Ah, sorry missed that question at the bottom of your prior email.

We don't really have any test suites that just test, for example, the BTLs.  We 
usually rely on the usual MPI benchmarks and test suites (e.g., the Intel MPI 
benchmarks have a correctness-checking mode).  We have a pile of internal 
tests/suites that we use, but they're not publicly available because many of 
them are modified versions of public test suites, and we never bothered to 
check into redistribution rights.  :-(

-- 
Jeff Squyres
jsquy...@cisco.com

___
devel mailing list
devel@lists.open-mpi.org
https://lists.open-mpi.org/mailman/listinfo/devel

Re: [OMPI devel] Build fails for Git versions (master and v4.0.x)
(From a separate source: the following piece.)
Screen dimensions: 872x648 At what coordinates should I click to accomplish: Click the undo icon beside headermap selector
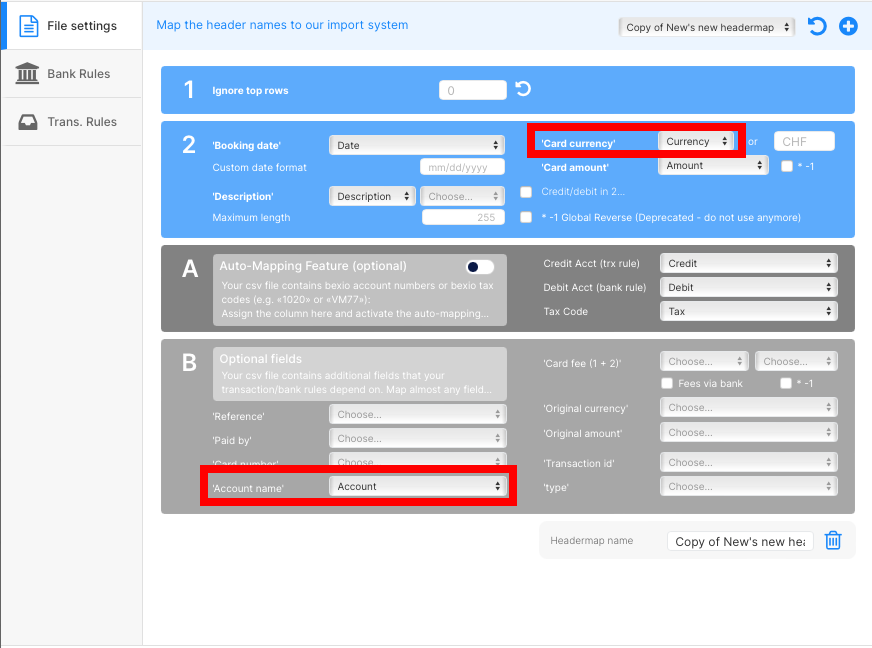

2019-07-31 Thread Jan Bierbaum via devel
On 31.07.19 22:12, Jeff Squyres (jsquyres) wrote:
> Just to make sure you're not dealing with anything left over from and old / 
> stale build:
> 
> cd top-of-source-tree
> git clean -dfx
> ./autogen.pl |& tee auto.out
> ./configure ... |& tee config.out
> make V=1 -j 8 |& tee make.out
Thanks a lot. This completely fixed those build problems. I used 'git
clean -df' (without x) before and could have sworn I also tried a fresh
clone … well, obviously I hadn't.

Any suggestions for my question about a test suite for (Open)MPI that
also covers correct communication? It would be great to have some way to
check my setup “layer by layer”.


Regards, Jan
___
devel mailing list
devel@lists.open-mpi.org
https://lists.open-mpi.org/mailman/listinfo/devel

Re: [OMPI devel] Build fails for Git versions (master and v4.0.x)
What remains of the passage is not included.